Kami ber-delapan pun kembali mengikuti kegiatan MOS dengan sabar.

Tett...tet...tet...
Bel pulang sekolah berbunyi. Jantung gue serasa berdegup teramat kencang. Entah mengapa gue juga gak tau alasannya, apa mungkin gara-gara bentar lagi gue mau ketemu Farel ya, tapi masa iya sih, toh kita juga baru kenalan tadi waktu  istirahat. OMG, kenapa rasanya jantung gue pingin loncat sih.

"Nay, nebeng gue lagi gak?" tanya si Megan membuyarkan lamunanku.

"Ehm... lo nggak tau apa pura-pura gak tau sih, Gan? Hari ini kan gue mau....," gue sengaja menggantungkan kalimat gue.

"Oh iya gue lupa, lo kan mau main piano sama tuh cowok.
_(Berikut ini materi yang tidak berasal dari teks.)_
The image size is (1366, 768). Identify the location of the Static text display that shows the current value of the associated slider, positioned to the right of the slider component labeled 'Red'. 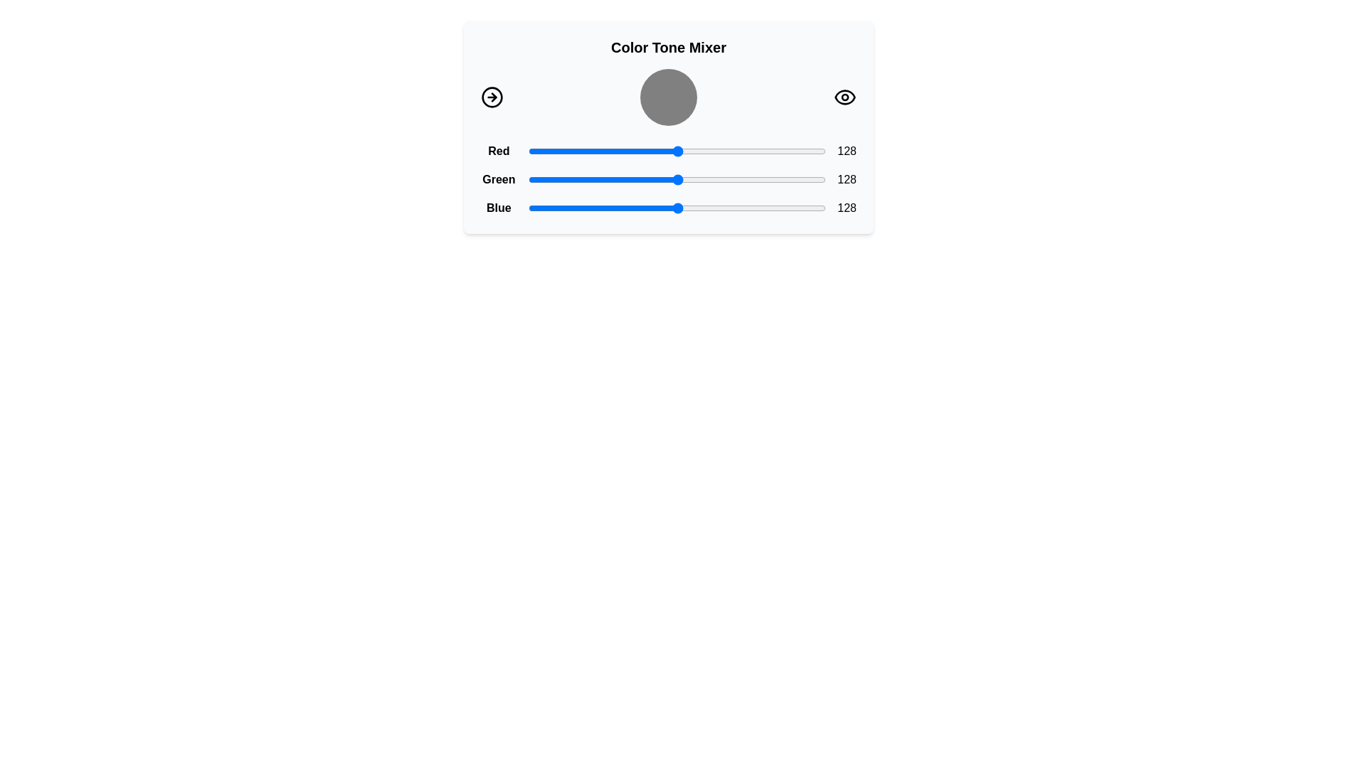
(846, 151).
Siapa namanya?" tanya si Megan.

"Farel," jawab gue.

"Ya, si Farel. Yaudah have fun yah sama dia. Biar gue bilang sama yang lain kalau elo pulang telat," ucap Megan seraya meninggalkan kelas.
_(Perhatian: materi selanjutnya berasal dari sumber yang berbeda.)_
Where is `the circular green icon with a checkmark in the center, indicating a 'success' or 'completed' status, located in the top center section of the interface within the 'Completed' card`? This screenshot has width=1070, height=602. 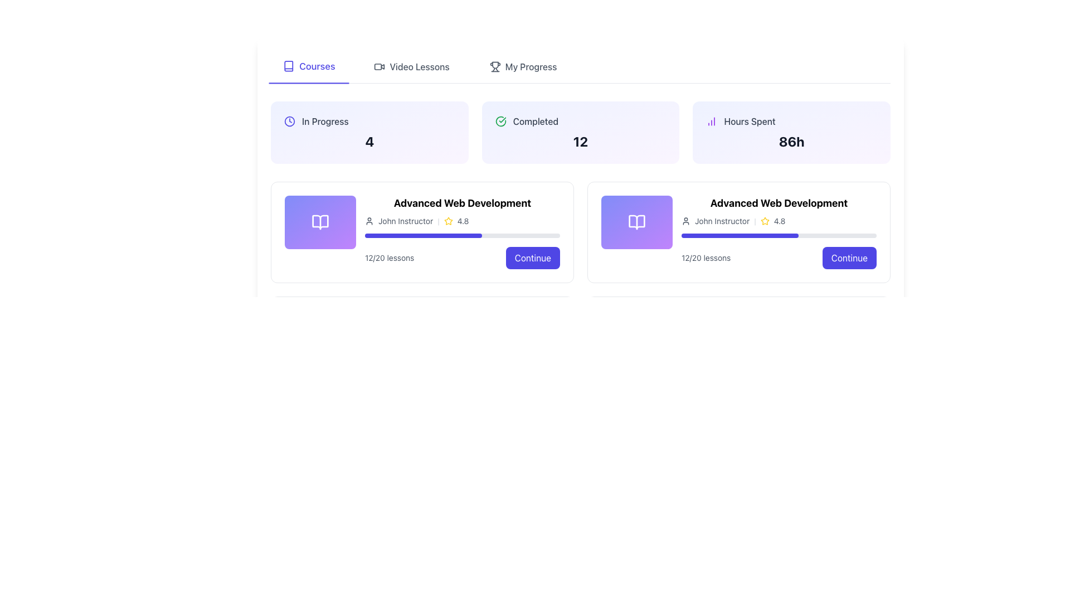
the circular green icon with a checkmark in the center, indicating a 'success' or 'completed' status, located in the top center section of the interface within the 'Completed' card is located at coordinates (500, 122).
"Oke, thanks ya, Gan" ucap gue.

"It's okay," balasnya.

Selesai bercakap-cakap dengan Megan, gue pun langsung cuss menuju ruang musik. Gue melewati lorong yang cukup gelap yang membuat bulu kuduk gue berdiri, lalu gue sampai di ruang musik. Ruangan musik itu terletak di dekat pekarangan belakang sekolah. Setelah berjalan cukup lama, akhirnya gue sampai di ruang musik, tapi gue gak yakin kalau Farel bakal ke sini, gue takut si Farel cuma nipu gue. Gue mencoba mengetuk pintu, tetapi hasilnya nihil, semangat gue mulai turun. Lalu gue coba buka pintu, tetapi hasilnya juga nihil, gue udah mulai kehilangan semangat.

"Heh... gue ditipu" gumam gue.

"Enggak kok" Gue balik badan dan gue menemukan ada Farel tepat di depan gue. 

"Sorry, gue baru dateng. Habis pinjem kunci di pak satpam," jelasnya.

"Iya, gapapa," balas gue.

Kami berdua langsung masuk setelah pintu dibuka oleh Farel. Terdapat dua kursi di dalam ruang musik tersebut.

"Duduk, gih" pinta Farel. Sambil mengambilkan kursi buat gue.